# restoring color of stanley chisel handles



## planeBill (Oct 21, 2011)

I have discovered a toner that,at least to my eyes,replicates pretty closely,the color of the original stanley handles. Now as I said, its a toner and not a stain which I think is what stanley used as well because while prepping these for a redo the color came off easily and had not penetrated the wood of the handles but was only on the surface, just like this toner does.
It is a Mohawk brand toner and the number is M100 0227 Dark red mahogany. To me it looks very close to the correct color. What do ya'll think?

__
Sensitive content, not recommended for those under 18
Show Content


----------



## RGtools (Feb 18, 2011)

I am not a fan of stained wood…but I think you did a good job on the color here. If it looks god and does not make the handle slick, life is grand.

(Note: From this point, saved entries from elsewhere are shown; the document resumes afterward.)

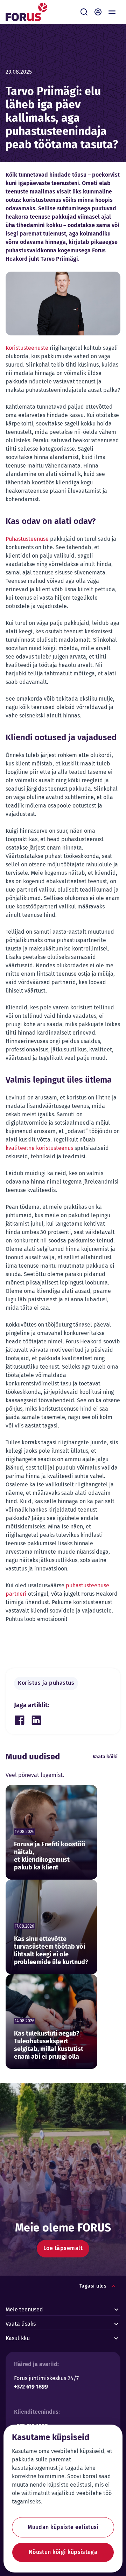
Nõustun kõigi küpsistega (63, 2552)
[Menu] (112, 12)
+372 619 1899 (31, 2386)
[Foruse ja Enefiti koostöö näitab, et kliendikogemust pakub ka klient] (51, 1832)
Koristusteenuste (27, 348)
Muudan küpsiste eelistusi (63, 2527)
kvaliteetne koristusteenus (39, 1148)
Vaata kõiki (105, 1757)
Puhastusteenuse (27, 539)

Might I ask what is being planned on the notbook in the 3rd pic?


----------



## Smitty_Cabinetshop (Mar 26, 2011)

Bill, I think that color looks incredibly like the original 720 (EDIT: 750s? Either way, I know the ones you're referring to!  ) issues. Very creative find!


----------



## planeBill (Oct 21, 2011)

RGtools, I had to put some sort of topcoat on the toner and chose laquer,gloss at that and is strangly "grippy". It is glossy but not really slick in the hand. So all"seems"well. Thanks for the kind words. The scribble on the notepad os a idea sketch for a craftsman mirror I did a while back. You can see it in my projects.
Smitty, I do too. I mean it is really close. Heck it might be what they used. Maybe not but Mohawk has been around for a long time. There was a guy on ebay who was selling handles along with cans of what he said was the original stain they used but you could only see the top of the can and could not see a brand name. I swear though the handles I rehabbed here did not appear to have been stained. The color was not in the wood but on it.
I dont think you can buy this stuff unless you have a business and have an account with them. Seems silly to me but thats what our repair tech told me, which is who gave me a few cans of it. I could probably get a few more cans if anyone wants some. Never hurts to ask plus he told me himself that hej never uses that color.


----------